Raising a puppy can be both overwhelming for the under-prepared and fly by so fast for the savvy dog owner. It’s passing, in many ways, is bittersweet. Each individual is unique and comes with their own specific needs. If you have a puppy or are thinking about getting one here are 6 things that will help you and your puppy build a low-stress relationship!
- Do your homework! Success takes preparation and dogs need things. Everything from the food you feed, to the veterinarian you utilize, to the the place your dog hangs out when you’re away is important. While there’s never a one-size-fits-all, educating yourself about the various challenges and approaches to raising a puppy will help determine the best course of action at each step along the way. Read Dr. Ian Dunbar’s free e-book BEFORE You Get Your Puppy.
- Puppies are predictable! Behavior progresses along a continuum. As your puppy ages through the various stages of life certain behavior patterns are to be expected. Puppies mouth, they jump, they chew on things, and they have poor bladder control (at first). Because these things are predictable, the environment can be arranged allowing behaviors to be channeled into appropriate arenas before or as they occur. Read Dr. Ian Dunbar’s free e-book AFTER You Get Your Puppy.
- Every experience matters! Peak period of socialization for puppies is 8-12 week so act fast, the day you bring your puppy home. Make every new experience a good one by using treats or play to help your puppy make a positive association. Allow people of all ages, sizes, shapes, and colors handle your dog gently while you feed him treats. Protect and remove your puppy from situations with overzealous handling or aggressive participants. If he seems shy or gets scared let him retreat to safety then encourage him to approach again at his own pace. It’s not the quantity of people, it’s the variety and quality of interactions that matter most. Use this handy Socialization Scavenger Hunt and sign up for a Puppy Social to help make short work of socializing your puppy!

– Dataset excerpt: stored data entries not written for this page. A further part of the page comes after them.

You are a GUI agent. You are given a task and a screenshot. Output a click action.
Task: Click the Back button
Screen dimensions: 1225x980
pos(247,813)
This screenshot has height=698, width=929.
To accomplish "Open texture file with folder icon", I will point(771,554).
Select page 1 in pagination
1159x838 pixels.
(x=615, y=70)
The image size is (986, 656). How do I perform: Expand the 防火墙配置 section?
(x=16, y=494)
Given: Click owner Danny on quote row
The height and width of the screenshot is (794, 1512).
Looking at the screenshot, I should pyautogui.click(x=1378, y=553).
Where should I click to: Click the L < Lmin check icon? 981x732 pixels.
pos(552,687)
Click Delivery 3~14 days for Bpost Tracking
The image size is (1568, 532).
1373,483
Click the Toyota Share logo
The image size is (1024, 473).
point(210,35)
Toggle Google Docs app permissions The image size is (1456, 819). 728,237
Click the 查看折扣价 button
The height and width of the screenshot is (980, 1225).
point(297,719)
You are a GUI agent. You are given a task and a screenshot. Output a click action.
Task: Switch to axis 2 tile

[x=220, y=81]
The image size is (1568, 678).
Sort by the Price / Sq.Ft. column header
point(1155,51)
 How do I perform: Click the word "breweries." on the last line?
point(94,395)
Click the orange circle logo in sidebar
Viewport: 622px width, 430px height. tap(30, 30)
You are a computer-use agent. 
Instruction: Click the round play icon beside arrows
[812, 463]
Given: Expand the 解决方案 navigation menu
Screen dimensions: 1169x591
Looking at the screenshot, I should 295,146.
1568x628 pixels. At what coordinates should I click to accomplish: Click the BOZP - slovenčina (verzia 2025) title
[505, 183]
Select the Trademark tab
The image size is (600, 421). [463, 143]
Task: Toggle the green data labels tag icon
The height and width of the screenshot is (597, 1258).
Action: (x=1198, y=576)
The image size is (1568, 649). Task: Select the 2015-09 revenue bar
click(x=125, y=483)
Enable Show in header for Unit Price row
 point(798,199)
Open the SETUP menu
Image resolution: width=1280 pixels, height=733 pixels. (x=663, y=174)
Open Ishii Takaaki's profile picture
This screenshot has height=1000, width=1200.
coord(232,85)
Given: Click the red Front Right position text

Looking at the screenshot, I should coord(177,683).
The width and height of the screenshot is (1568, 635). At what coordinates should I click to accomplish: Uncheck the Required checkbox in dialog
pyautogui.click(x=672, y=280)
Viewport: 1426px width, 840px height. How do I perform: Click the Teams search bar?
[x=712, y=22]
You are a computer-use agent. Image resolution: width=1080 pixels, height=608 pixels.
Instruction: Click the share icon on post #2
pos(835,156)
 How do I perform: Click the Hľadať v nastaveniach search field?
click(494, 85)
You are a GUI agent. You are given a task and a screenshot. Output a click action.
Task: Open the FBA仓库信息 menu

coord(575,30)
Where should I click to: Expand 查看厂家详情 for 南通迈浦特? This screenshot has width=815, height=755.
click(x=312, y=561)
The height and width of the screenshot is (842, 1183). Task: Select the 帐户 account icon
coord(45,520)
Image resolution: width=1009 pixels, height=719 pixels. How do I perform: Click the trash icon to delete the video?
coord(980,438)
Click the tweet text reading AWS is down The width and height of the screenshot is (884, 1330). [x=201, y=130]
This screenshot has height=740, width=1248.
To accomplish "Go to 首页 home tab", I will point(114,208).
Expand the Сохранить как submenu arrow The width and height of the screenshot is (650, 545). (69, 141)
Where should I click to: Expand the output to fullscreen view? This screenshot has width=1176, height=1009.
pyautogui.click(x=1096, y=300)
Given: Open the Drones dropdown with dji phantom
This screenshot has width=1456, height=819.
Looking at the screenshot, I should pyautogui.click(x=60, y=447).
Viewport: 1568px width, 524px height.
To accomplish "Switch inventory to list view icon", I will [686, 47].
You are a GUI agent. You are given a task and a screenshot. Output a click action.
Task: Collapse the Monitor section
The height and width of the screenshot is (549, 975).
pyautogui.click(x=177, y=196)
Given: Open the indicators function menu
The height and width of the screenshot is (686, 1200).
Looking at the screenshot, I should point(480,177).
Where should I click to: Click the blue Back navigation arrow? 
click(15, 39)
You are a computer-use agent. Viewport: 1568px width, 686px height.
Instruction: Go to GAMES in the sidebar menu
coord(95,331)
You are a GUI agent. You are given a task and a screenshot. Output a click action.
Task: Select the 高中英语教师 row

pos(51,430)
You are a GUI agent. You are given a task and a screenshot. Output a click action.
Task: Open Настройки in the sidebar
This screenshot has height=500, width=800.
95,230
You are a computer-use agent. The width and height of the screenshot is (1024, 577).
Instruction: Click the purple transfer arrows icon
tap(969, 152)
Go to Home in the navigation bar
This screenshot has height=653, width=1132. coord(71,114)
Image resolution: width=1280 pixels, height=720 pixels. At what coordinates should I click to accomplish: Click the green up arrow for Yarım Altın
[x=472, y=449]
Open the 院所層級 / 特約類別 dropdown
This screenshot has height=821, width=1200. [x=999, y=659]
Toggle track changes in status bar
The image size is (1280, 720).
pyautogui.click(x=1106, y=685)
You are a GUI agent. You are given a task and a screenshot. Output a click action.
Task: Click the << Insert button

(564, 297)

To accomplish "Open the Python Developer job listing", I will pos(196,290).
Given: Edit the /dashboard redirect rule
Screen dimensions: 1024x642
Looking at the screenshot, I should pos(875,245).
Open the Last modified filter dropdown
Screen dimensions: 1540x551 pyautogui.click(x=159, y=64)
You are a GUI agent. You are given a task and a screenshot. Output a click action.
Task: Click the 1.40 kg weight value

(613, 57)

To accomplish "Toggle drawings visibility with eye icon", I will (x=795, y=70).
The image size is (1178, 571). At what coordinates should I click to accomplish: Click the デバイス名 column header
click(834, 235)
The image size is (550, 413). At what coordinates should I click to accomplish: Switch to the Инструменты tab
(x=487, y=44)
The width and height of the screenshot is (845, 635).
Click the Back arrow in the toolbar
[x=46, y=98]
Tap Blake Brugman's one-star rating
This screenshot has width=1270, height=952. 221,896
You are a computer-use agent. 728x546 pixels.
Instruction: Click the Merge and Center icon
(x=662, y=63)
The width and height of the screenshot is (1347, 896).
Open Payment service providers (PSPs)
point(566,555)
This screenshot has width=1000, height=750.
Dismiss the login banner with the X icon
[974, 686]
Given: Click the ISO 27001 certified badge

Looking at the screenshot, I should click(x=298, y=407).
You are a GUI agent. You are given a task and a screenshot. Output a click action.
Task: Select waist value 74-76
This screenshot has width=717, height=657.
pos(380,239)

- House training can make or break the relationship. While a crate training may not be 100% necessary or appropriate for all dogs, preventing your puppy from going potty out of sight is a must. When not crated, keep her on leash, with you, or confined to a well supervised area. Set a time timer to ring every 15-30 minutes to remind you to take your puppy out regularly. Keep potty breaks short and no more than 3-5 minutes. SEE her go potty in the RIGHT spot and then tell her how awesome she is right away!
- Use the right tools, the right way. Remember, every experience matters. A comfortable leather leash and a martingale style collar are best for most dogs. Some may be more comfortable in a harness. Choose a harness that allows the leash to connect in front of the dog’s chest. A gentle leader can provide additional control for puppies and dogs that like to pull.
- Let it go! They didn’t mean it and they don’t know why you’re angry, especially if it happened while you weren’t around. Puppies are frustratingly messy, rude, obnoxious, cheeky, sassy, and saucy. Puppies are also adorably playful, curious, and oh so itty bitty! Focus on the good stuff and you’ll get more of it. It’s okay to use the crate if you need a time out. Remember: This, too, shall pass!